**RECORDS FOR PROCESSING**

####

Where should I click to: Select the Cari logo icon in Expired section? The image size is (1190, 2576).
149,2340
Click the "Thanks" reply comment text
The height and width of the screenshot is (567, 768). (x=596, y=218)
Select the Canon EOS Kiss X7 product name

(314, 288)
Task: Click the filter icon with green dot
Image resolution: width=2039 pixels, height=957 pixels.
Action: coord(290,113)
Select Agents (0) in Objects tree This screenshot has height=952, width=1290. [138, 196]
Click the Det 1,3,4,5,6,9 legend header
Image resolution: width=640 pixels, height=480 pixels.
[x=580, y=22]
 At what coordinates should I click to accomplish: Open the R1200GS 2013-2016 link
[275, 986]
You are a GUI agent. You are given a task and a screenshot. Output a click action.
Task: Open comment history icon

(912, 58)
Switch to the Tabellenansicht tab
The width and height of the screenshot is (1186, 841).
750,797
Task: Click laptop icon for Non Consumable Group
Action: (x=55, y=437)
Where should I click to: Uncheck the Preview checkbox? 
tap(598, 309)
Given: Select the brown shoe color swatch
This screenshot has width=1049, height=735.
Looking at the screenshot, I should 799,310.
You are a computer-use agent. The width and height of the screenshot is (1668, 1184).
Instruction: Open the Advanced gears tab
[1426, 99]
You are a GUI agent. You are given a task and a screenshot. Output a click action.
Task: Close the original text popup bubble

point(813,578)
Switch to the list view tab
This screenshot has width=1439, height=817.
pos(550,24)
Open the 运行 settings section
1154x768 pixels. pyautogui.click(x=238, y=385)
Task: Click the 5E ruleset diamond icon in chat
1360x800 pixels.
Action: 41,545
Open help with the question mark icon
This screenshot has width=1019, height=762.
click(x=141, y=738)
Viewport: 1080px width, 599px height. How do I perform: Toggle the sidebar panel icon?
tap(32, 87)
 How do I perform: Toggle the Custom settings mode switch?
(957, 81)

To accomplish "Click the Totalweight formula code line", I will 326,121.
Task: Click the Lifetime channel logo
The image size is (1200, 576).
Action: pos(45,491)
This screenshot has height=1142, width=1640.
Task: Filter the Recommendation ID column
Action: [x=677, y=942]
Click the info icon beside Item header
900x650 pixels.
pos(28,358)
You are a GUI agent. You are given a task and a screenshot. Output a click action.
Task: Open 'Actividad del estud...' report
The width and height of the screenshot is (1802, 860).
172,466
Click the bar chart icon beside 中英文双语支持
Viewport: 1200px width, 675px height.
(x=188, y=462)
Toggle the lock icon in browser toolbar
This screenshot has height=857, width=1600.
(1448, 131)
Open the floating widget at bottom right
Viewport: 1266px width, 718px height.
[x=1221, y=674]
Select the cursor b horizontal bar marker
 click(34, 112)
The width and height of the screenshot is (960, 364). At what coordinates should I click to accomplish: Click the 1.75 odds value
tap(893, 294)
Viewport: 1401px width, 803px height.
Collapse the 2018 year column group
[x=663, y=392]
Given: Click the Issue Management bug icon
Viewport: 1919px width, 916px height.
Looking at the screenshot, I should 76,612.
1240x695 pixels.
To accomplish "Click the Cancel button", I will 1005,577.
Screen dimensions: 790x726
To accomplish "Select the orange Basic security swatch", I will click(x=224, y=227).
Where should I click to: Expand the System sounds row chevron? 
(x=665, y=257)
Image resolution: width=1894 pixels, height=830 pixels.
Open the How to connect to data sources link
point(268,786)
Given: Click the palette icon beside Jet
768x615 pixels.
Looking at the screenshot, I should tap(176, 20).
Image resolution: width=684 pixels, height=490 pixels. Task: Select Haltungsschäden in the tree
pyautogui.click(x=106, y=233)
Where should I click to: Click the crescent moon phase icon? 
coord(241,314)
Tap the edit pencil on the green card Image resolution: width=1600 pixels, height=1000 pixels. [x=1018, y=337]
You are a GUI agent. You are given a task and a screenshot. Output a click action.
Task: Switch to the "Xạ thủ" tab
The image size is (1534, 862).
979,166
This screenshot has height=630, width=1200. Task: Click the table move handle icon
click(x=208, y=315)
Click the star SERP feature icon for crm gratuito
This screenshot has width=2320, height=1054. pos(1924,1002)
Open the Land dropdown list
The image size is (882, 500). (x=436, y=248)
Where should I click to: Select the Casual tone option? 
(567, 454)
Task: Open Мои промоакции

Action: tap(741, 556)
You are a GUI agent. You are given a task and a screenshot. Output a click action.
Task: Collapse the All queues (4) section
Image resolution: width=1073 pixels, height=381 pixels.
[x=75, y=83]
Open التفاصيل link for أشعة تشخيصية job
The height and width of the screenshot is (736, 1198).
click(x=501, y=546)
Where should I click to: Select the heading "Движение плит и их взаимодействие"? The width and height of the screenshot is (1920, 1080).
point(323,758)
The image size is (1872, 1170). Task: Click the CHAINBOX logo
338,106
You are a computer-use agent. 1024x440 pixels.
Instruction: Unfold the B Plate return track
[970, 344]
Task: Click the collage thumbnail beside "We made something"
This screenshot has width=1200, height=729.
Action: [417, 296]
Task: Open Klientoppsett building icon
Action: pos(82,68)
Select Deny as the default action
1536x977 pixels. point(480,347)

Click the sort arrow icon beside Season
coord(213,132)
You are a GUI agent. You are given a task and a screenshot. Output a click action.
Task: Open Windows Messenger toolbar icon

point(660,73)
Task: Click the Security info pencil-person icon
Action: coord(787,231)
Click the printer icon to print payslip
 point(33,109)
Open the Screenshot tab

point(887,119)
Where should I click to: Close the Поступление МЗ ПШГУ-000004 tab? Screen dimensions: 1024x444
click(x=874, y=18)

####

**EXERCISE BRIEF**
The reply is to be one number, the count of lines in the records above that contain "computer".

**COMPLETED EXERCISE**
2